Each of these HornetQ servers serve as middleware for our various backend needs, so that means 5 servers, 5 HornetQ master instances, 5 HornetQ slave instances and 5 JNDI servers. The problem, however, with this setup is that if a server host (not just the process, the host itself), say A goes down, ideally the service should fallback to the HornetQ running on server E which hosts A's HornetQ slave. However, to resume as HornetQ master, the HornetQa_slave needs to talk to the JNDI process running on server A (I presume to replicate messages). Since the host A is itself down, the HornetQa_slave running on E has no way to talk to the JNDI on A, and thus, cannot resume as the master process.

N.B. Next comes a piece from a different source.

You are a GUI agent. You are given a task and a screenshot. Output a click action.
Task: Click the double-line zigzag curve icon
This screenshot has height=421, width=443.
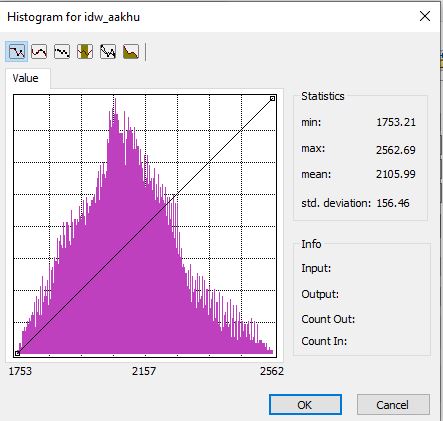click(x=108, y=52)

Had the JNDI service been highly available, the slave HornetQ process could resume as master as expected. Could anyone kindly point to the docs or illustrate in simple steps how we could convert our existing setup to a HA-JNDI? For what it's worth, I have read multiple sources, but it doesn't seem to illustrate in much detail about how to get going with configuring a HA-JNDI. Please let me know if you need more info about our current setup.

1
Where are your client(s) running? Are they running on the same AS instances or from another instance/JVM, or both?jjhavokk
@jjhavokk they would be running on another JVMgravetii
Could you enable HornetQ in High Availability mode (active - passive replication)? Couple that with server dynamic discovery and you should have reliable fallback. See docs.jboss.org/hornetq/2.4.0.Final/docs/user-manual/html/… and docs.jboss.org/hornetq/2.4.0.Final/docs/user-manual/html/…diginoise
What version of jboss are you running?eis
I see this is really old, but I'm wondering if you found the answer. By now you probably know that the HA requires <forward-when-no-consumers>true</forward-when-no-consumers> to propagate messages, but that the failback to master doesn't work. I've had the same config in weblogic and websphere where the failback works, but does not with jboss. Is there something to set to allow the master to sync and update missed messages so that a proper failback works?user1442498

1 Answers

1
votes

With the architecture described it seems difficult to me, because indeed you need to reconfigure the slave as master and then you will have a certain outage.

HornetQ HA is provided via a live-backup pair and load-balancing is provided via a cluster.

If you want both HA and load-balancing then you will need 2 live-backup pairs clustered together.

Source: https://developer.jboss.org/thread/254232

You can reference the master not by the hostname but using a virtual IP address, so that in case the master is down, you can reconfigure one of the slaves as master, and start the virtual ip so you don't have to reconfigure the rest of the slaves. (To keep HA even when the master is down, you want to have 2 slaves, so that you can restart one of them as master and still one will be running).

Another way to achieve the same result is with a DNS hostname specific for the master that you can reconfigure to point to a different IP if one host is down. Since DNS is cached, this entries should better be in the 'hosts' file.

If 3 hosts per HA-domain is too much hardware, you can accomplish this easier with virtual servers without the need to purchase more hardware.